The future will show whether there is a need to build another platform or create subsea production centers at ACG. Perhaps some more innovative solutions can be introduced there, which are only in the development stage. It is no coincidence that at the signing of an updated contract in September 2017, a figure of $40 billion was announced, which can be invested in ACG in the next three decades.
In the meantime, the project operator, BP, has completed large-scale seismic exploration work in the area, to which, in addition to three seismic ships and robots, an unmanned surface vessel (USV) and a remotely operated underwater mini-vehicle (ROV) were involved.
The collected material will allow a better understanding of the ACG reservoir and maximize production efficiency by optimizing it and choosing the best water injection mode into the reservoir.
As is known, there are natural gas reserves under the ACG oil deposits. Their commercial attractiveness is to be assessed.
The offshore infrastructure for ACG, platforms, technological installations for collection and primary processing, ashore delivery lines can support other offshore projects in the future. For example, the development of the Karabakh field. The possibilities of ACG can also be used to develop the joint Azerbaijani-Turkmen project ‘Dostluq.’
The first contract in the Azerbaijani sector of the Caspian Sea was followed by others. Some were successful, for example, Shah Deniz, for which this year marks the 25th anniversary of the signing of an agreement. This success is growing with the commissioning of new wells and an increase in gas and condensate production from the field. Thanks to this, Azerbaijan has turned into a gas exporter. The created gas transportation infrastructure made it possible to sell this fuel in the region - to Georgia and Turkey - and enter the South European markets.
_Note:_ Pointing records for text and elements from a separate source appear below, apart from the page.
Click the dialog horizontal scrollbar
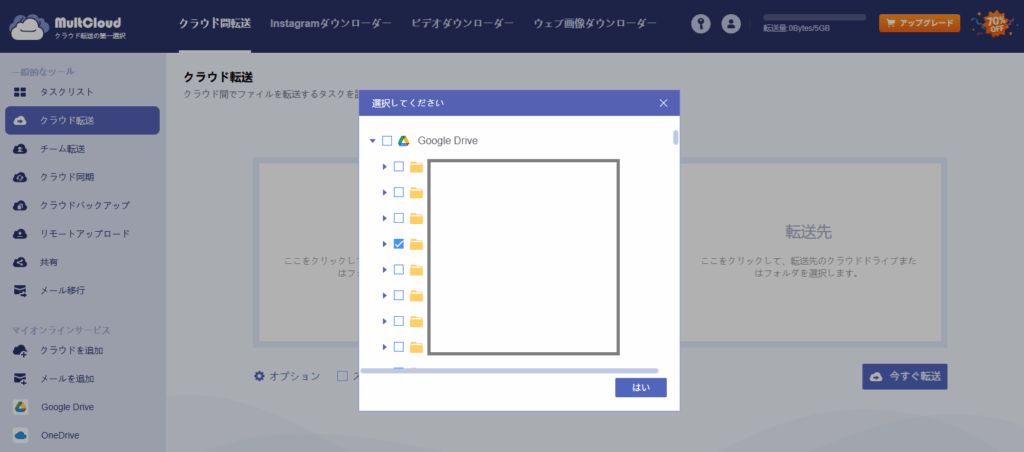The height and width of the screenshot is (452, 1024). 508,370
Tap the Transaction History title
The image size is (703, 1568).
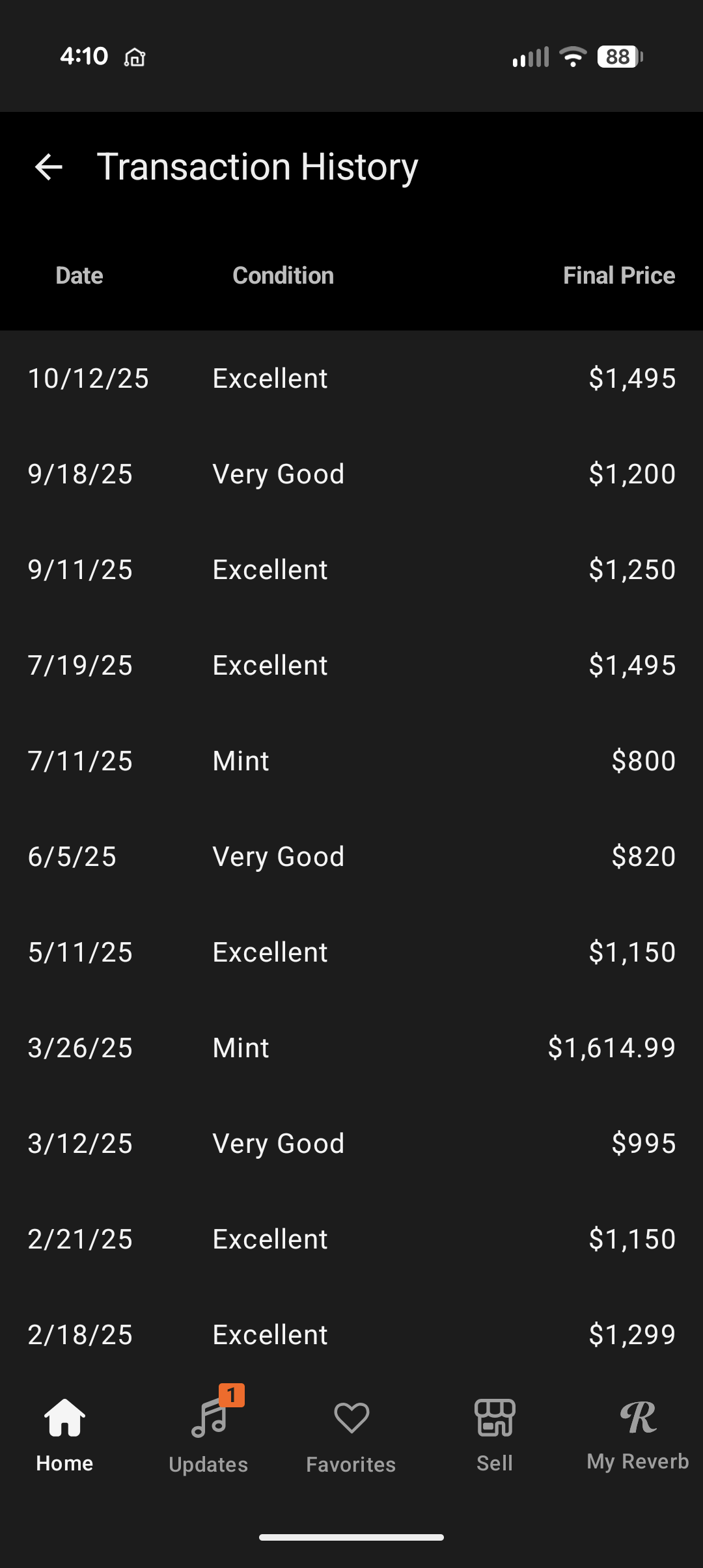257,167
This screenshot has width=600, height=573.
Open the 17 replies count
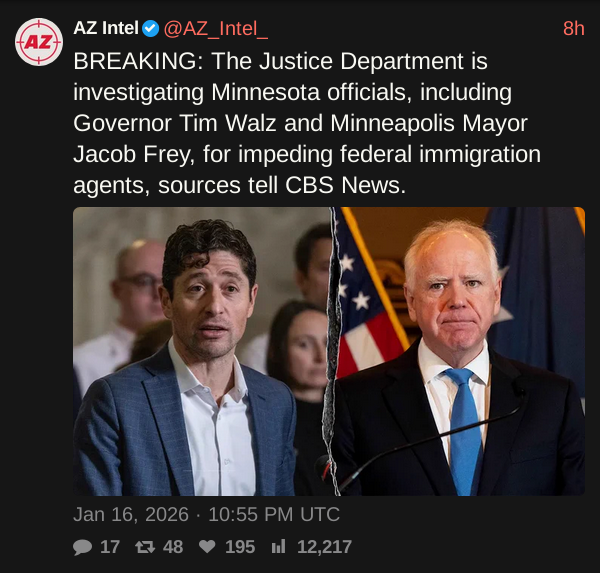(110, 547)
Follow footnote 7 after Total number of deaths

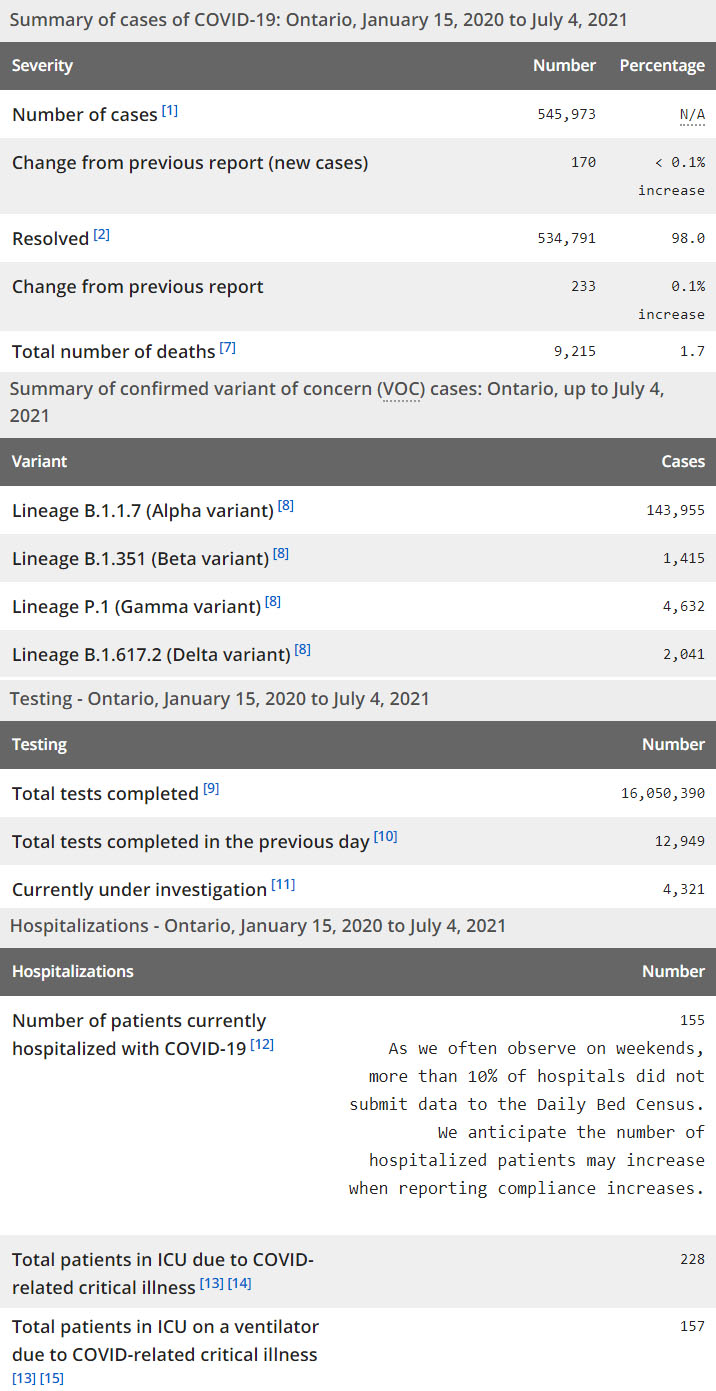coord(228,347)
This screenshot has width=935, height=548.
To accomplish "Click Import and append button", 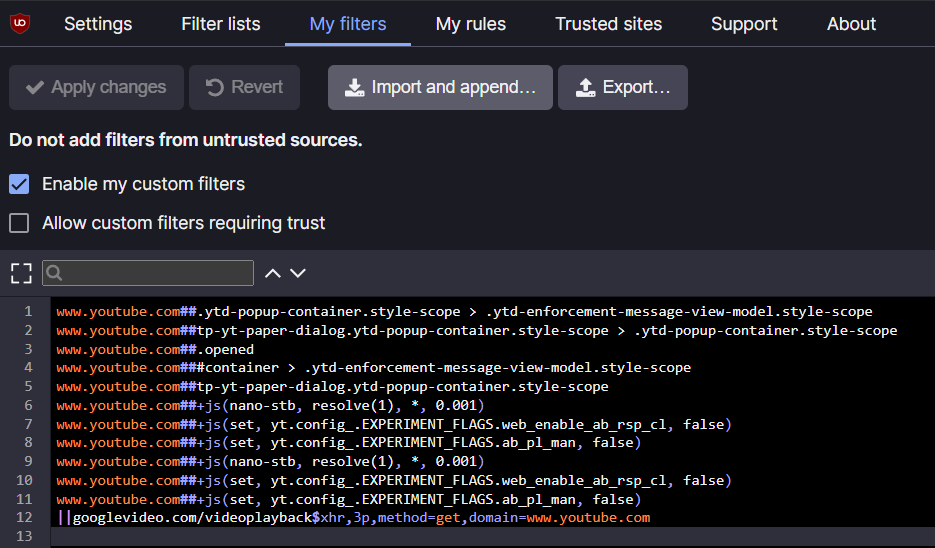I will click(440, 88).
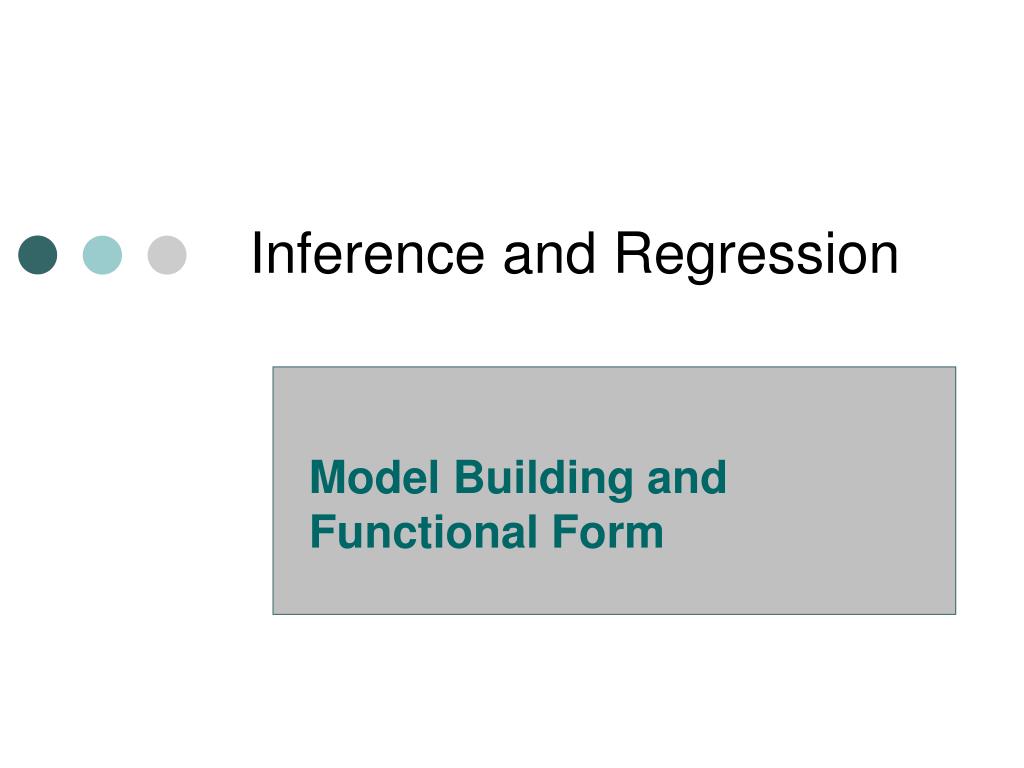The width and height of the screenshot is (1024, 768).
Task: Click the capital "F" of the word Form
Action: click(x=565, y=532)
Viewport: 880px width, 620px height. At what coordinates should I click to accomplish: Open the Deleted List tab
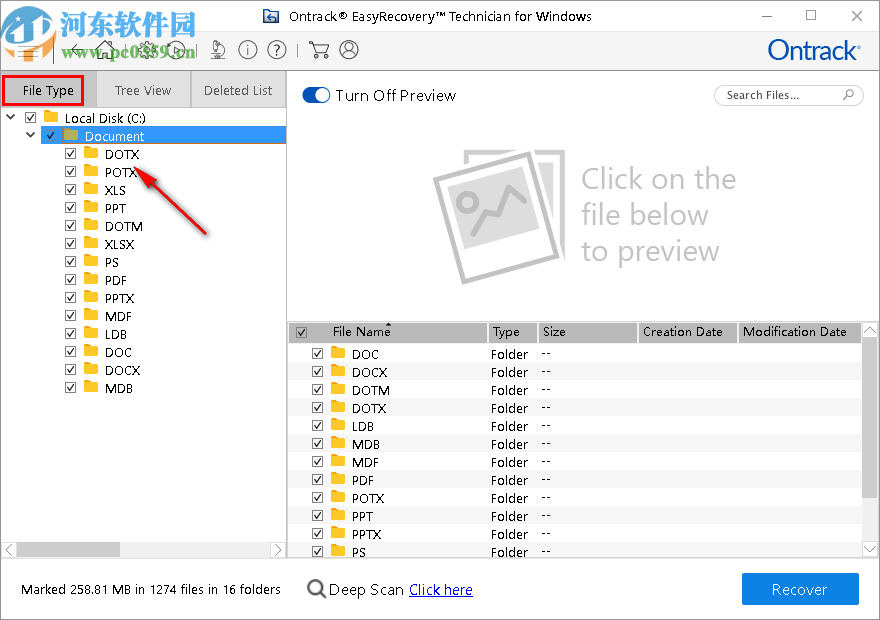238,90
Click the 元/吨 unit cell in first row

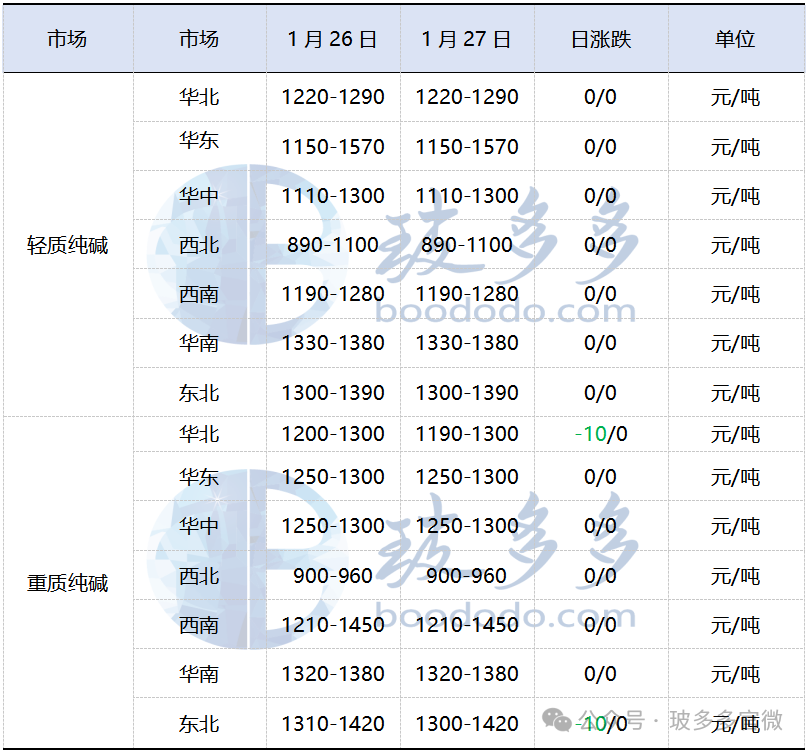click(736, 97)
Some projects were disappointing, which, however, is a common situation when it comes to exploration. However, ACG and the Shah Deniz gas condensate field will remain active until the middle of the century. Their operator BP is conducting exploration and appraisal at several other areas in the Azerbaijani section of the Caspian Sea. According to many analysts, including those from Rystad Energy and Wood Mackenzie, Azerbaijan is a crucial element in BP’s business portfolio, and the company will continue to both develop existing projects and engage in exploration in new areas.